→ **WHAT THE EXERCISE ASKS**: Nothing in the records may be left out; restate them word for word.

→ **DATASET EXCERPTS**:
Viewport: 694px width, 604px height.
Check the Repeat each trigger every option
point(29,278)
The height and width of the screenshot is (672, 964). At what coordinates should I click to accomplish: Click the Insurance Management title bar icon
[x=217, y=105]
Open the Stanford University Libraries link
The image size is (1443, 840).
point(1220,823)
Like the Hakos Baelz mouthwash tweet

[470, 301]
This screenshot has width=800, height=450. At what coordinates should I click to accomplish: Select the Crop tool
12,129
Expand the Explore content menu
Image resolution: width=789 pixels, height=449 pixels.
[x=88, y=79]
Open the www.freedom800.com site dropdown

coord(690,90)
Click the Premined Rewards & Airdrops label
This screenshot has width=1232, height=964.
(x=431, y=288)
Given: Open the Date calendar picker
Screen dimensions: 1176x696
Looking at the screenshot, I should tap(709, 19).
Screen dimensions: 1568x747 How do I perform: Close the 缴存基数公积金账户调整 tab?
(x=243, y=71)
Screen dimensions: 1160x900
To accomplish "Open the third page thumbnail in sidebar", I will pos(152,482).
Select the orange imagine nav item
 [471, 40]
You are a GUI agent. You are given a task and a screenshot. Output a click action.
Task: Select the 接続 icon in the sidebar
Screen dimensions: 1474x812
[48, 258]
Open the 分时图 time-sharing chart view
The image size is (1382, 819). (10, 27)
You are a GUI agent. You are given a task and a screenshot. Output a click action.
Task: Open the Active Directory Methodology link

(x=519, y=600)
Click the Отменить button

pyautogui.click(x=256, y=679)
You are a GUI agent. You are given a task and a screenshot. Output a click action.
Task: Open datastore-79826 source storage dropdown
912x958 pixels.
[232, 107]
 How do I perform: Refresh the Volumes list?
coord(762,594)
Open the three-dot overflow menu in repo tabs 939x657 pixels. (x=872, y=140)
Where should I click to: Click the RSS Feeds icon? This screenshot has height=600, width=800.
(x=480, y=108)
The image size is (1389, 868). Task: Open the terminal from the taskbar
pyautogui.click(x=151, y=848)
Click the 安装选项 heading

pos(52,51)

→ **ANSWER BOX**:
Viewport: 694px width, 604px height.
Check the Repeat each trigger every option
point(29,278)
The height and width of the screenshot is (672, 964). At what coordinates should I click to accomplish: Click the Insurance Management title bar icon
[x=217, y=105]
Open the Stanford University Libraries link
The image size is (1443, 840).
point(1220,823)
Like the Hakos Baelz mouthwash tweet

[470, 301]
This screenshot has width=800, height=450. At what coordinates should I click to accomplish: Select the Crop tool
12,129
Expand the Explore content menu
Image resolution: width=789 pixels, height=449 pixels.
[x=88, y=79]
Open the www.freedom800.com site dropdown

coord(690,90)
Click the Premined Rewards & Airdrops label
This screenshot has width=1232, height=964.
(x=431, y=288)
Given: Open the Date calendar picker
Screen dimensions: 1176x696
Looking at the screenshot, I should tap(709, 19).
Screen dimensions: 1568x747 How do I perform: Close the 缴存基数公积金账户调整 tab?
(x=243, y=71)
Screen dimensions: 1160x900
To accomplish "Open the third page thumbnail in sidebar", I will pos(152,482).
Select the orange imagine nav item
 [471, 40]
You are a GUI agent. You are given a task and a screenshot. Output a click action.
Task: Select the 接続 icon in the sidebar
Screen dimensions: 1474x812
[48, 258]
Open the 分时图 time-sharing chart view
The image size is (1382, 819). (10, 27)
You are a GUI agent. You are given a task and a screenshot. Output a click action.
Task: Open the Active Directory Methodology link

(x=519, y=600)
Click the Отменить button

pyautogui.click(x=256, y=679)
You are a GUI agent. You are given a task and a screenshot. Output a click action.
Task: Open datastore-79826 source storage dropdown
912x958 pixels.
[232, 107]
 How do I perform: Refresh the Volumes list?
coord(762,594)
Open the three-dot overflow menu in repo tabs 939x657 pixels. (x=872, y=140)
Where should I click to: Click the RSS Feeds icon? This screenshot has height=600, width=800.
(x=480, y=108)
The image size is (1389, 868). Task: Open the terminal from the taskbar
pyautogui.click(x=151, y=848)
Click the 安装选项 heading

pos(52,51)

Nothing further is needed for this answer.